__Given task A__.
Report how many lines in the entries below contain the word "Expand", treating uppercase and lowercase as different. Give only the number.

__Selection__.
>> Begin
Florida resolutions against oil drilling

Florida resolutions opposing unconventional oil drilling

By Karen Edelstein, Eastern Program Coordinator

Florida, where there has long been an interest in drilling for oil, has recently come into the cross-hairs for unconventional extraction several miles beneath the state. Oil drilling has had spotty and elusive success in the Sunshine State, but new technologies like hydraulic fracturing – fracking – could potentially provide access to those energy resources. Currently, Florida is in a gray zone, however, with no clear regulatory authority over unconventional drilling, but no clear mandate to prevent it either.
>> End
__Material to process__.
>> Begin
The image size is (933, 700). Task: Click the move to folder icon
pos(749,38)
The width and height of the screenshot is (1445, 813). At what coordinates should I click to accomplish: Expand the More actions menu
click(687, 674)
>> End
>> Begin
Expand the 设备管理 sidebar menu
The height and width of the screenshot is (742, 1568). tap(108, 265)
>> End
__Given task B__.
Please carry the article on unconventional oil drilling in Florida forward, starting right after its last sentence.

__Written answer A__.
2

__Written answer B__.
History

Florida well. Source: www.naplesnews.com

Dan Hughes well adjacent to Florida Panther Wildlife Refuge Source: www.naplesnews.com

In 2014, fracking came to the forefront when the Florida Department of Environmental Protection disclosed that in 2013, the Dan A. Hughes Company filed for a permit to use unconventional drilling techniques to rework an existing conventional well in Naples without a thorough review of the plans by regulators, and fracked the well later that year. As a result, the permit was revoked. Hughes had leases on 115,000 acres of land for additional wells, much of which was in environmentally sensitive areas of the Florida Everglades, bordering the Florida Panther National Wildlife Refuge and Big Cypress National Preserve. After legal pressure from the State of Florida, as well as environmental groups Preserve our Paradise, the Stone Crab Alliance, and South Florida Wildlands Association, the company abandoned their plans for drilling in the area. FracTracker covered this story in a previous blog entry.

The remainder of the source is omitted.